Bu yıl da ekonomik kriz nedeniyle iş yapamadıklarını vurgulayan Barbaros, “Pandemide sıfırı çektik zaten. Geçen sene tam iş yapacağımız zaman yangın nedeniyle tahliye ettiler, gene sıfırı çektik. Bu yıl da benzin, mazot nedeyse 30 liraya çıktı. Birçok insan gelemedi buralara. Yine iş yapamadık” dedi.

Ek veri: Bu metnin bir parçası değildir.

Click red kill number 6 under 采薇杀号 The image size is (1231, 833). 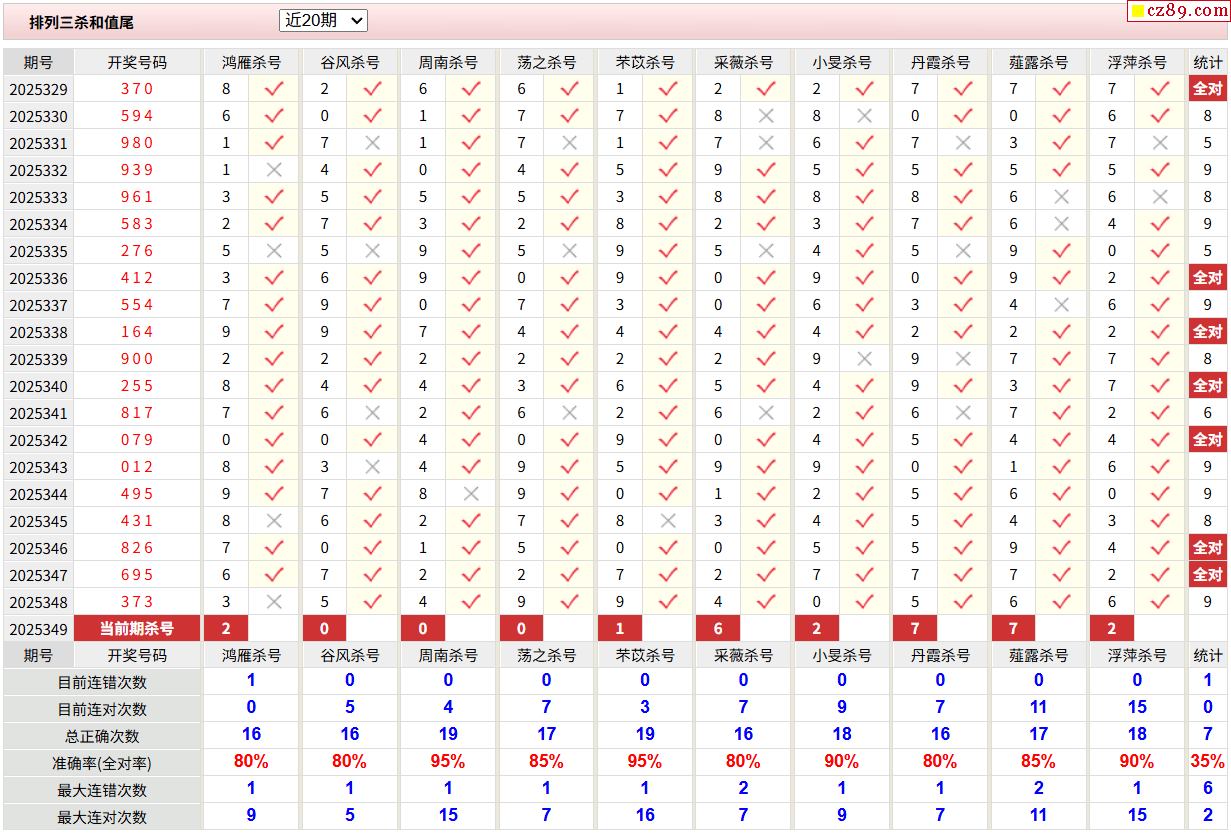[718, 628]
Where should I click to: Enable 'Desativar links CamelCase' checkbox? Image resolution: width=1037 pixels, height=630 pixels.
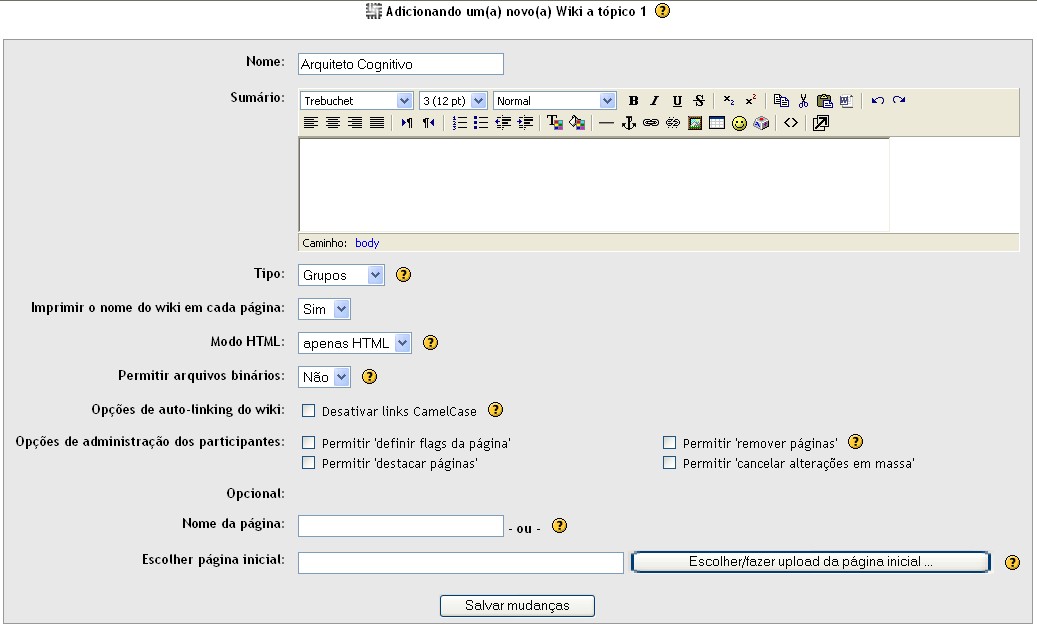(x=309, y=411)
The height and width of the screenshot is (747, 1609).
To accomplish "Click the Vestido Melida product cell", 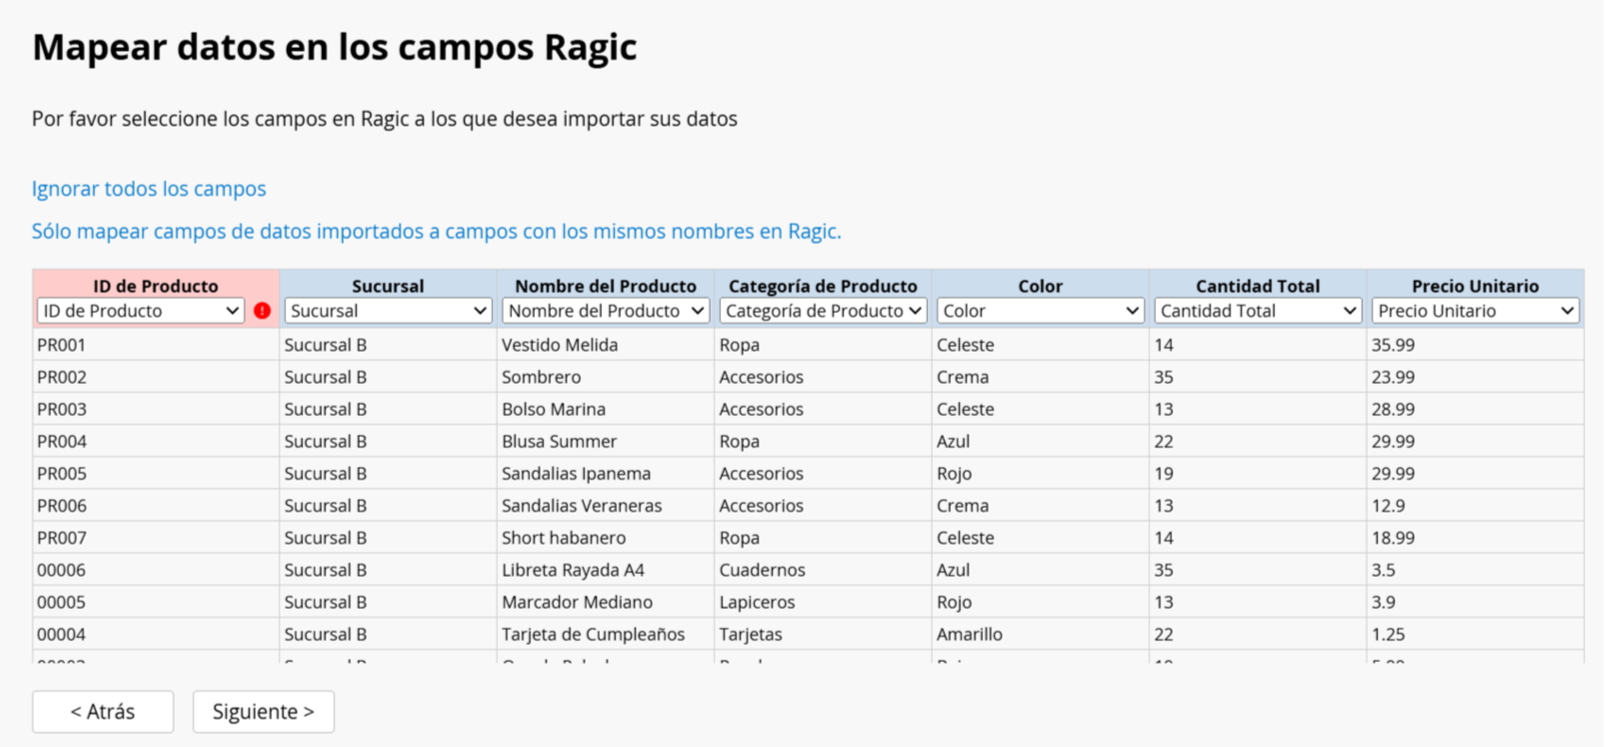I will [605, 345].
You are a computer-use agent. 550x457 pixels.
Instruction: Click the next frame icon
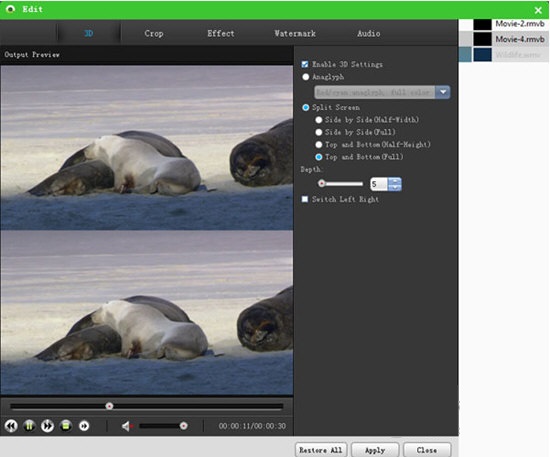click(x=84, y=426)
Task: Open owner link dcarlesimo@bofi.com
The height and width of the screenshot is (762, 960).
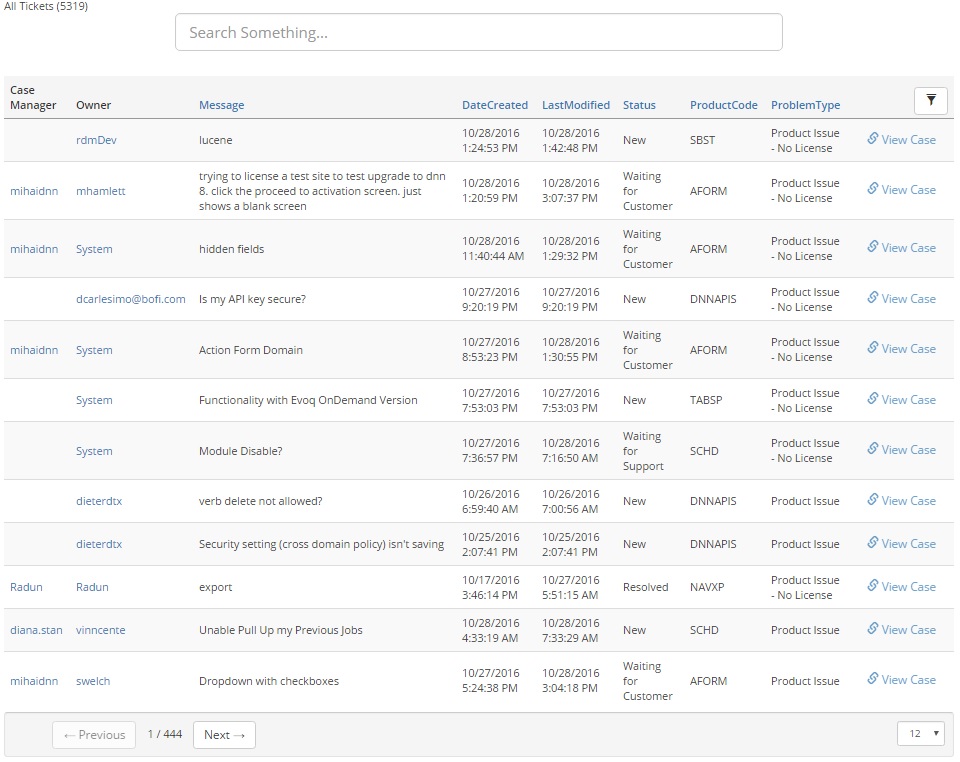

“Umut kesildi. Yanan yandı, kalan kaldı. İnsanlar hayatına devam etmeye çalışıyor” diyen Barbaros, kiminin yeni zeytin diktiğini, kiminin de yangın sonrası dipten gelen zeytini aşılamaya çalıştığını söyledi. Yeniden dikilse de aşılansa da hemen ürün almanın mümkün olmadığını belirten Barbaros, ağacın meyve vermesi için en az 7 yıl geçmesi gerektiğini ifade etti. “Oturup akşama kadar ağlasan da giden geri gelmiyor” diyen Barbaros, son olarak şunları kaydetti: “Pahalılıkla mücadele ediyor millet. Bugün herkes borçlu. Eskiden küçük para ile çok şey yapılıyordu. Şimdi o dönem yaptıklarını yapman imkânsız. Sosyal yaşamımız zaten kalmadı. Muğla'yı yabancı biri bizden iyi tanıyor. Çünkü gidemiyoruz. Yerimizden hareket edemiyoruz. İmkânımız yok. Bu memleket bitti. Sesini çıkaranın başına bin bir türlü iş geliyor. Bir gün o tüfek geri tepecek ama... Adalet herkese lazım olacak.”